# Gentlemen Bastards



## MFreako (Jul 9, 2013)

I've read Lies of Locke Lamora a while ago. Just finished reading Red Seas Under Red Skies. Really liked both of them, they're a lot fun to read. And even though both books have their darker moments, I found them refreshingly lighthearted. 

If you're looking for something to read, I highly recommend this sequence. It's a great time to start, as the next one, Republic of Thieves, comes out this October.


----------



## gowph3ar (Jul 9, 2013)

The First one Lies of Locke Lamora was beyond fantastic the Second fell short of the first I can only imagine the third falling shorter however that being said falling short of the first is very easy to do when the first was beyond amazing that still makes the second one amazing.


----------



## Noma Galway (Dec 19, 2013)

Republic of Thieves is really good...I'm not done with it but I will be soon


----------



## Trick (Dec 19, 2013)

I finished it and it was quite good IMHO


----------



## Noma Galway (Dec 19, 2013)

I've been busy so I haven't been able to read it.


----------



## ACSmyth (Dec 30, 2013)

At World Fantasy Con, Scott Lynch said his intention originally was to start with book 4, The Thorn of Emberlain. When he started writing, however, he found he needed Locke and Jean's backstory (and presumably Sabetha's, too) to be a big part of it, so he started with Lies instead. I'm glad he did; Lies is a fabulous book! He described Republic of Thieves as "transitional", so I'm hoping (expecting) The Thorn of Emberlain to pick the pace up a notch again.


----------



## yonig (Dec 31, 2013)

I hope someday i'll have the time to finish it.


----------



## Smith (Jan 3, 2014)

I'm glad there's a thread for this, I just started reading _Lies_ the other day and I'm enjoying it so far. Even if I have ten other books I should be finishing first, it was calling to me from the bookstore and I had a gift card, so I treated myself.


----------



## Brian G Turner (Jul 30, 2015)

Another Scott Lynch fan here. 

I do find his approach refreshing, not least that Elderglass remains mysterious, and having a couple of rogue thieves as main characters is definitely a breath of fresh air to reading about farm boys with secret royal lineage who are destined to fight dark gods.

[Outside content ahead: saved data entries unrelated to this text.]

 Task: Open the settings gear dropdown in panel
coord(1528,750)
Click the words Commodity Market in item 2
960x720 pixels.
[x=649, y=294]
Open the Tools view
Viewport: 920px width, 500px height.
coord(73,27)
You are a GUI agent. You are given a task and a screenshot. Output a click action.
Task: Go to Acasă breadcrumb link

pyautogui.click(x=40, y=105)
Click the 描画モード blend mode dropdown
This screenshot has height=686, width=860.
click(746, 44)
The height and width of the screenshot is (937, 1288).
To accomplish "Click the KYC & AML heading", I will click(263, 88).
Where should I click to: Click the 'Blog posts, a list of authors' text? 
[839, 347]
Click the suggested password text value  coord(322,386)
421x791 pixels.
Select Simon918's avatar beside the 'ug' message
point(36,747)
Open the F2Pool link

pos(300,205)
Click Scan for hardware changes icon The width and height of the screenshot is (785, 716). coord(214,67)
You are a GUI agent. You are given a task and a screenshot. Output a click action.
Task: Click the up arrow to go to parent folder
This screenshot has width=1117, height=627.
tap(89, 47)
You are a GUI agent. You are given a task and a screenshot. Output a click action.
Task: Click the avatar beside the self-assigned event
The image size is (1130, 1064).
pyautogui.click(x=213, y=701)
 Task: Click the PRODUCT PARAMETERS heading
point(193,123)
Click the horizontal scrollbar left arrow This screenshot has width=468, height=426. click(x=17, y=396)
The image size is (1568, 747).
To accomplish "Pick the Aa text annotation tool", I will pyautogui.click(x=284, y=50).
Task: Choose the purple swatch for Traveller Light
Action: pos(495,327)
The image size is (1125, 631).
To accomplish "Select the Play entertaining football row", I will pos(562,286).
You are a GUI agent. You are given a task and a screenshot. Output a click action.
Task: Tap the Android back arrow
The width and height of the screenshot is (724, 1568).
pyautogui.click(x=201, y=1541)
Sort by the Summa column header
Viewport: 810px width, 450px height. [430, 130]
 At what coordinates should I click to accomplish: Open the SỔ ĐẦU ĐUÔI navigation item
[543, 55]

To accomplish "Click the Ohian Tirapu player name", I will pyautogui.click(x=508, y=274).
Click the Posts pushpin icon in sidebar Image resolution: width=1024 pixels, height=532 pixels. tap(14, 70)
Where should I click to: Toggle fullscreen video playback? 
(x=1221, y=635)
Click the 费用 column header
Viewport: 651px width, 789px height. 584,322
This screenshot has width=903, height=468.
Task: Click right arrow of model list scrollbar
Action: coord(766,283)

Probably the literary equivalent of Tarantino. 

@ACSmyth - I was at WFC as well! Scott Lynch was a pleasure to speak with. Most authors are, thankfully.


----------



## Ronald T. (Aug 2, 2015)

I really enjoyed LIES OF LOCKE LAMORA and have started RED SEAS UNDER RED SKIES. Scott lynch has created a wonderful story with great characters in dangerous situations. It leaves me with a combined sense OCEAN'S ELEVEN and MISSION IMPOSSIBLE with just a soupcon of Rymond Feist's street urchin...Pug, and Gary Gygax's...Gord the Rouge. Very entertaining.


----------



## teacup (Aug 3, 2015)

I've only read book 1 and I'm not sure if I'll carry on or not. I can't really put my finger on why but it just didn't grab me at all. I'm not saying it's bad at all, it just didn't do it for me, for some reason :| Which is strange because I thought I would love this. Same thing with the Fable games (only played 1 and 2) - I _should _love Fable, but it just didn't do it for me, no idea why :|

I did enjoy the book enough, but I'm not hooked at all to make me want to carry on, but I'm also not against reading the sequels. I've heard most people say that the sequels are good but book 1 is definitely the best, so if I wasn't too into book 1 then I'd probably be less into the sequels. So I don't know, I might read more, might not. 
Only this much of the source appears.